TEXT PASSAGE:
================================

That is the uncomfortable policy failure here. You do not get to treat prevention like waste, weaken the bureaucracy, then act shocked when the thing being prevented walks back through the door.
The politics are already ugly. Texas Agriculture Commissioner Sid Miller has blasted Washington for moving too slowly. Agriculture Secretary Brooke Rollins has pushed back hard, calling some of Miller’s comments unserious. That is fun as cable-news drama, but the cows do not care who gets the better quote.
The parasite is not reading press releases. It is looking for wounds.
And ranchers have plenty to worry about. America’s cattle herd is already near historic lows. Beef prices are already high. If inspections, quarantines, movement limits, and treatment costs start stacking up, this becomes another pressure point on a food system that was already expensive before the maggots showed up.
Defenders of the federal response will say USDA is moving fast now. That is partly true. Officials have announced emergency actions, treatment approvals, expanded surveillance, sterile fly releases, and new spending for control technology. Nobody serious should pretend the agency is doing nothing.

================================

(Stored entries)
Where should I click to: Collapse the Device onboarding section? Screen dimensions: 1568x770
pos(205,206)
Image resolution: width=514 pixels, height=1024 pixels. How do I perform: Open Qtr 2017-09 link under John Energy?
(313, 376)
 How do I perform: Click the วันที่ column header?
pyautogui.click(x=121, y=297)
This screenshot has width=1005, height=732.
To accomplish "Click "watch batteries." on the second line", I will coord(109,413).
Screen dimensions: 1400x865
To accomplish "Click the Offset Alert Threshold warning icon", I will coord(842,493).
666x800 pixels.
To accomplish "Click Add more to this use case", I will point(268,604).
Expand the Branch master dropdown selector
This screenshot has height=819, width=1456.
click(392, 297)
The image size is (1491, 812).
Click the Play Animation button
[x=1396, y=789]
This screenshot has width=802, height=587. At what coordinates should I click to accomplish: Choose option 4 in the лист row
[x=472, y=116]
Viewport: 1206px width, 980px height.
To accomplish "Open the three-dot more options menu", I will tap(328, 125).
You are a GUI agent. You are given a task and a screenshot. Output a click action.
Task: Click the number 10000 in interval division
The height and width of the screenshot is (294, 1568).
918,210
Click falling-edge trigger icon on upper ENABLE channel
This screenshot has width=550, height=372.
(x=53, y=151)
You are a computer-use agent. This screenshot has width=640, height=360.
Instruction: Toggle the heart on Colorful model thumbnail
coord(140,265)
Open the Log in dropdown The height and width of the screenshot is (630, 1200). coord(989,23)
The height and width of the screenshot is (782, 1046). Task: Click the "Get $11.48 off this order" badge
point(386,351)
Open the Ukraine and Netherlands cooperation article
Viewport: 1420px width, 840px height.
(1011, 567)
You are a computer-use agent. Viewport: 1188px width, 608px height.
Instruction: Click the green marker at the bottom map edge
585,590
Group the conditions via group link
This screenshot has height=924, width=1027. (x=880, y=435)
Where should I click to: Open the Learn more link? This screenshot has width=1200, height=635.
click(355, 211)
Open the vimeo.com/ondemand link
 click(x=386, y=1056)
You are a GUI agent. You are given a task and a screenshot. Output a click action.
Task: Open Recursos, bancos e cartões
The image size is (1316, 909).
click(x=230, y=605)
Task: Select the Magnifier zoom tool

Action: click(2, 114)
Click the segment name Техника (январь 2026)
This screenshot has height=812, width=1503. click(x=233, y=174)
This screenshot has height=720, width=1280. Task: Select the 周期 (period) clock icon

================================

EXERCISE REQUIREMENTS:
**a)** Condense the paragraph beginning "And ranchers have plenty to worry about" from the text on the cattle parasite response into a short bulleted list that keeps its main facts.
**b)** Resume the text on the cattle parasite response, picking up right after its final sentence.

RESULTS FOR THE EXERCISE:
**a)**
- Ranchers have serious reasons for concern.
- The U.S. cattle herd is already near historic lows.
- Beef prices are already high.
- Mounting inspections, quarantines, movement limits, and treatment costs could add another pressure point to a food system that was already expensive before the maggots appeared.

**b)**
But “doing something now” is not the same as having kept the wall fully staffed before the breach.
That is the problem with prevention. If it works, people call it waste. If it fails, people ask why nobody stopped it.
The victims here are obvious: ranchers, pet owners, vets, state inspectors, and eventually consumers if beef costs get another shove upward. The people who benefit are the same people who always benefit from performative budget-cutting. They get a cheap applause line about wasteful government, then someone else gets the bill.
The screwworm story is gross, but the policy lesson is simple.
You can mock the fly program, or you can keep the flesh-eating fly out.
Pick one.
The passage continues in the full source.